# WHAT THE EXERCISE ASKS
No picture should appear in the copy. Transcribe exactly, and only, the lines from the one with "Image resolution: width=637" through the last line of the data below.

# RECORDS PROVIDED
######
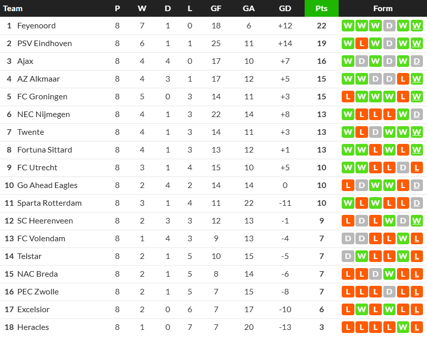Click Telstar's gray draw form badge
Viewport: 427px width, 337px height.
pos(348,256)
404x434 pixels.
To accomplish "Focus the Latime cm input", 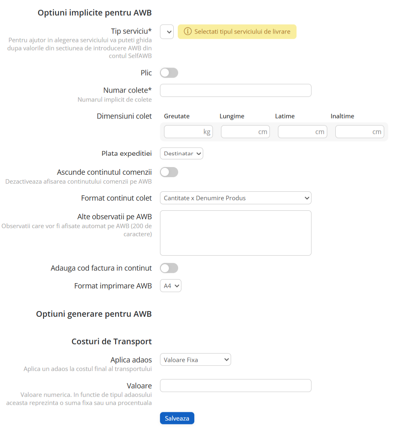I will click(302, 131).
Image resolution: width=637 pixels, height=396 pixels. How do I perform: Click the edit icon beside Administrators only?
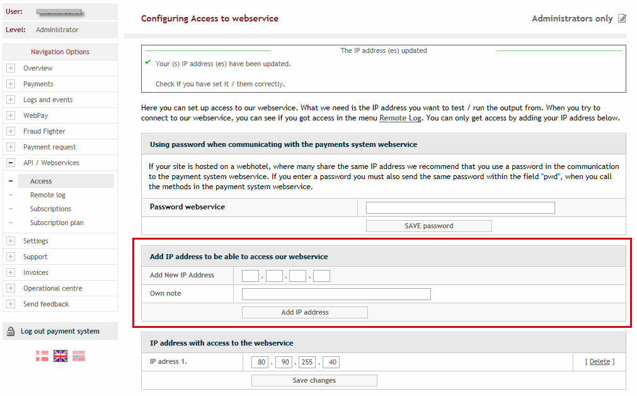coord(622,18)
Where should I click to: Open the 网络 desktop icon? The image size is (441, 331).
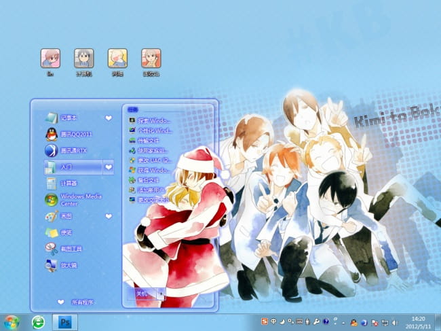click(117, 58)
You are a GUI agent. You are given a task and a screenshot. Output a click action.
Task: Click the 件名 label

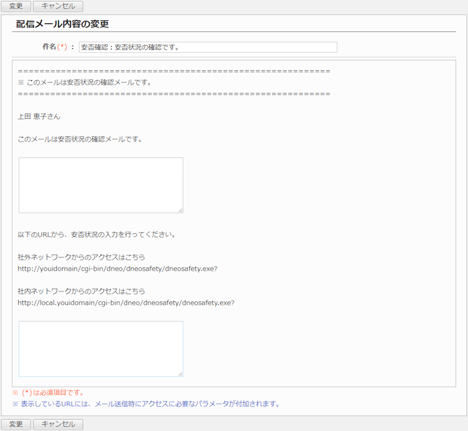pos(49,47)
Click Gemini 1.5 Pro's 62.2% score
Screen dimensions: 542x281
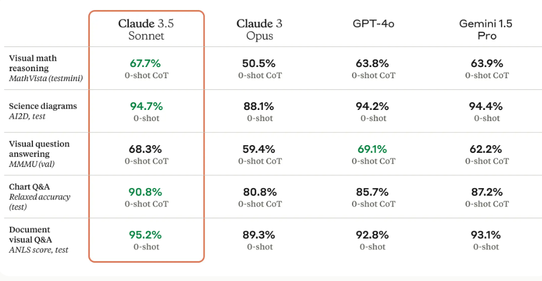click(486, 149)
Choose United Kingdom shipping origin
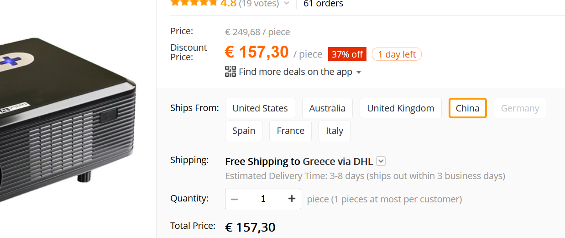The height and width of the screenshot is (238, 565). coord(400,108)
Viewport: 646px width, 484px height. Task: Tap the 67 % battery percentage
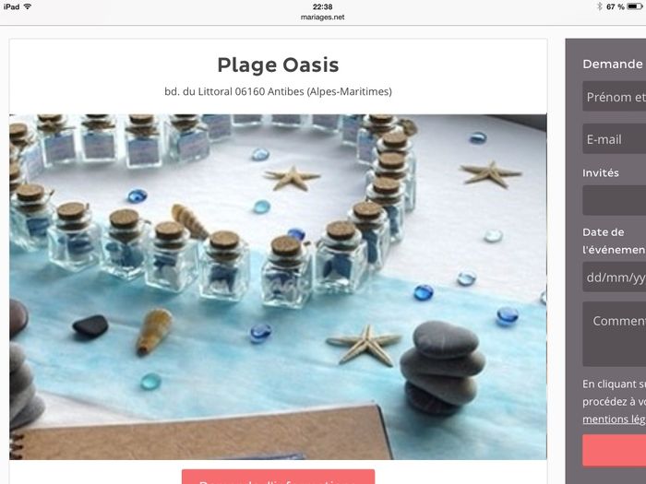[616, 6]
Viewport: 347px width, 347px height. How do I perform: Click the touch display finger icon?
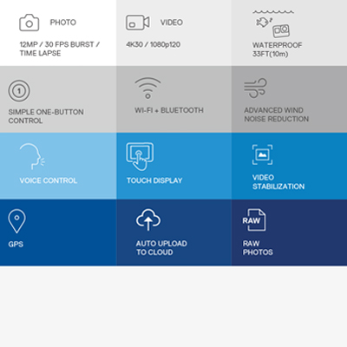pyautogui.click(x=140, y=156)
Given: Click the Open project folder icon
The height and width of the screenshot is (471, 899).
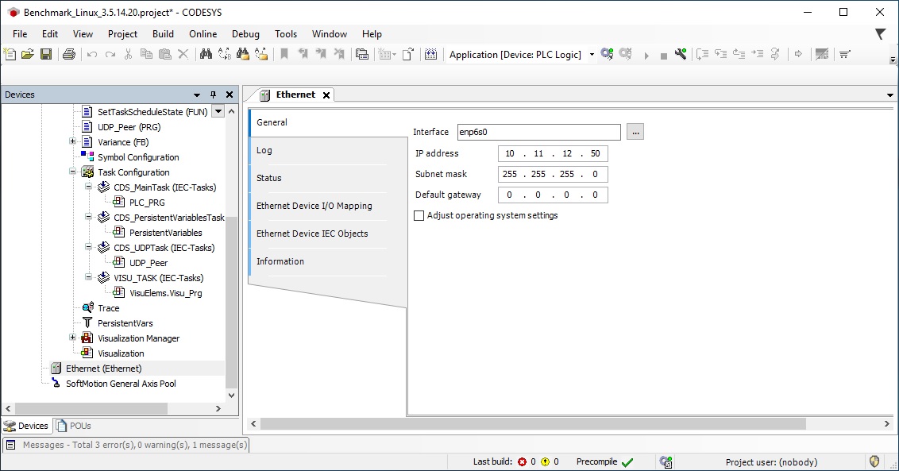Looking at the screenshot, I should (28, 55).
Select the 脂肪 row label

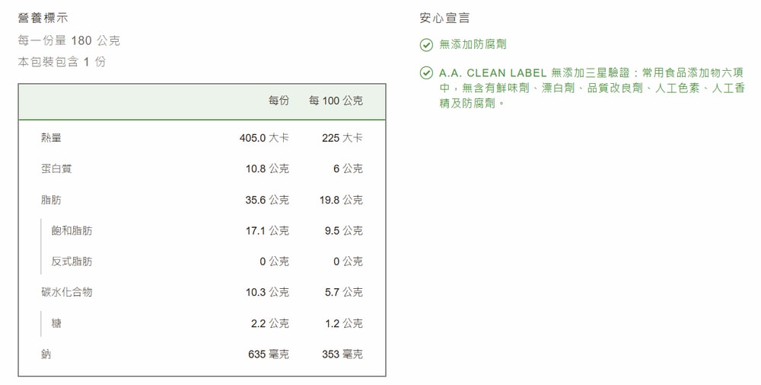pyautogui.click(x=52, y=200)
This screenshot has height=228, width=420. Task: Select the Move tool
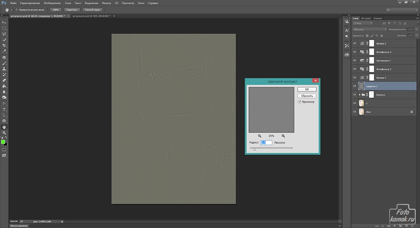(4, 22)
######
# RESPONSE TO THE TASK
Image resolution: width=637 pixels, height=396 pixels. How do I perform: Click the edit icon beside Administrators only?
coord(622,18)
Where should I click to: Open the 网络 desktop icon? The image size is (441, 331).
click(117, 58)
You are a GUI agent. You are given a task and a screenshot. Output a click action.
Task: Click the 件名 label

pos(49,47)
Click Gemini 1.5 Pro's 62.2% score
Screen dimensions: 542x281
click(486, 149)
Choose United Kingdom shipping origin
The height and width of the screenshot is (238, 565). coord(400,108)
Viewport: 646px width, 484px height. Task: Tap the 67 % battery percentage
[616, 6]
Viewport: 347px width, 347px height. How do I perform: Click the touch display finger icon?
pyautogui.click(x=140, y=156)
Given: Click the Open project folder icon
The height and width of the screenshot is (471, 899).
Looking at the screenshot, I should (28, 55).
Select the 脂肪 row label

pyautogui.click(x=52, y=200)
This screenshot has height=228, width=420. Task: Select the Move tool
(4, 22)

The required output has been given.